A recent Tax Court decision (Estate of Aaron U. Jones) was a big win for taxpayers and advisors involved in valuation issues. The court approved the tax-affecting of the financial results of a pass-through entity when valuing the entity. In his article on the court’s decision, “Tax Court Takes First Step Towards Tax-Affecting,” p. 17, Espen Robak points out that the Internal Revenue Service can no longer engage in a blanket rejection of this valuation method. But, appraisers who do tax-affect need to provide sufficient justification for doing so.

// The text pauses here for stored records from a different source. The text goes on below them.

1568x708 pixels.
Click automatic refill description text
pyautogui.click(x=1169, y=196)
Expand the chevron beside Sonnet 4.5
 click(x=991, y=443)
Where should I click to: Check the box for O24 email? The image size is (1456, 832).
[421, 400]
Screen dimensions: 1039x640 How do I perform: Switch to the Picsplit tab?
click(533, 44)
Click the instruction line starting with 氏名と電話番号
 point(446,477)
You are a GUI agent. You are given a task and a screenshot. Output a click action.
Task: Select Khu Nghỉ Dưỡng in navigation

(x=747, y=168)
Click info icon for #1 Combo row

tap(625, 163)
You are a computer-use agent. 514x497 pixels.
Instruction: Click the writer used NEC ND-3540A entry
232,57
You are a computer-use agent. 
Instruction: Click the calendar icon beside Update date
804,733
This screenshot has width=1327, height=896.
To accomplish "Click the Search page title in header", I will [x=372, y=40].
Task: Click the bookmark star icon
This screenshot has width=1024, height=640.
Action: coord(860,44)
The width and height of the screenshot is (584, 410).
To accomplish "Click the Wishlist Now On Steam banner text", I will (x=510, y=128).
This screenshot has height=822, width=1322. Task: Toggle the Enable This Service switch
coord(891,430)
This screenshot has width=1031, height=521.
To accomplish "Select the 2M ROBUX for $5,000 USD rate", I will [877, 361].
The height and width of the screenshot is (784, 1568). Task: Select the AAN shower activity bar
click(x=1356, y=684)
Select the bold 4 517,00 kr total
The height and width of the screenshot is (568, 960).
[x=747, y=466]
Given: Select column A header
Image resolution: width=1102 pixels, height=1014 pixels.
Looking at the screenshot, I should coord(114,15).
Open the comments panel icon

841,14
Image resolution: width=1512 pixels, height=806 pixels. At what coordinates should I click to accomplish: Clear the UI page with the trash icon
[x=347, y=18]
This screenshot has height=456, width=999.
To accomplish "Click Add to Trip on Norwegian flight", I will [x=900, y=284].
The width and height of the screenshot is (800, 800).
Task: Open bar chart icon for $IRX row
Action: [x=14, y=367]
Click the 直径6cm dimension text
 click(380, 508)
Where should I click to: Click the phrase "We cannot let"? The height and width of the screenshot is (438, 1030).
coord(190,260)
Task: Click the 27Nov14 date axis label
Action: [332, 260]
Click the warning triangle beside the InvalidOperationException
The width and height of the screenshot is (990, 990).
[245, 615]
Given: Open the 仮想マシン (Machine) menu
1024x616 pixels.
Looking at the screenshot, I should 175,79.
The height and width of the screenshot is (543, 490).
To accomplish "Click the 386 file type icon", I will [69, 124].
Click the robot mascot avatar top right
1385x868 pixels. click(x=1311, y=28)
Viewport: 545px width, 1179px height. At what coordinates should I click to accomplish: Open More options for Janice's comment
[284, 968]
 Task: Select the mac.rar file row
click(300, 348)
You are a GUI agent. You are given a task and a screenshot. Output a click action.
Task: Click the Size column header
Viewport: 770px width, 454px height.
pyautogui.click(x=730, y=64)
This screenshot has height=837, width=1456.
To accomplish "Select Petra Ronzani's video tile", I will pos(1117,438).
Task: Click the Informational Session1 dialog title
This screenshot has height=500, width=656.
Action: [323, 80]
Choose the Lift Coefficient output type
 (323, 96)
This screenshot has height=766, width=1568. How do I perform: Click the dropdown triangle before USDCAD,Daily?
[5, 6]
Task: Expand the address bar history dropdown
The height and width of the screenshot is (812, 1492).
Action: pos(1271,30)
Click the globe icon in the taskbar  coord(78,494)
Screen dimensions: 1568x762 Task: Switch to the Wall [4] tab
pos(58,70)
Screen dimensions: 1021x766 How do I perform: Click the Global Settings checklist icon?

This month’s issue also includes our International Practice Committee Report. As the articles illustrate, U.S. shareholders of foreign corporations face certain taxes that have become harder to avoid. For example, the Tax Cuts and Jobs Act (TCJA) repealed the rules on downward attribution, so U.S. shareholders of controlled foreign corporations are no longer protected from the downward attribution of foreign corporate stock from a non-U.S. shareholder, partner or beneficiary to a U.S. corporation, domestic partnership, domestic trust or domestic estate. Carl A. Merino, Dina Kapur Sanna and Seth J. Mersky explain the changes to the law and the tax uncertainty and complexity created by those changes in “Attribution After the TCJA,” p. 54. In a related article, “Repatriation: Deferral and Estate Implications,” p. 52, Lawrence M. Lipoff explains that the TCJA also created a transition tax imposed on specified foreign corporations. Although the taxpayer can defer payment of this tax, new rules state that the tax is immediately due in certain situations. The effect of this change can impact the estate or administration of a domestic client who just owns, directly or pursuant to attribution rules through an estate or trust, stock in a foreign corporation.
Also, some U.S. citizens may be subject to a “dreaded” inheritance tax, even if they become expatriates, as David Roberts and Melvin A. Warshaw explain in their article, “Expatriation as an Out-of-Body Experience,” p. 43.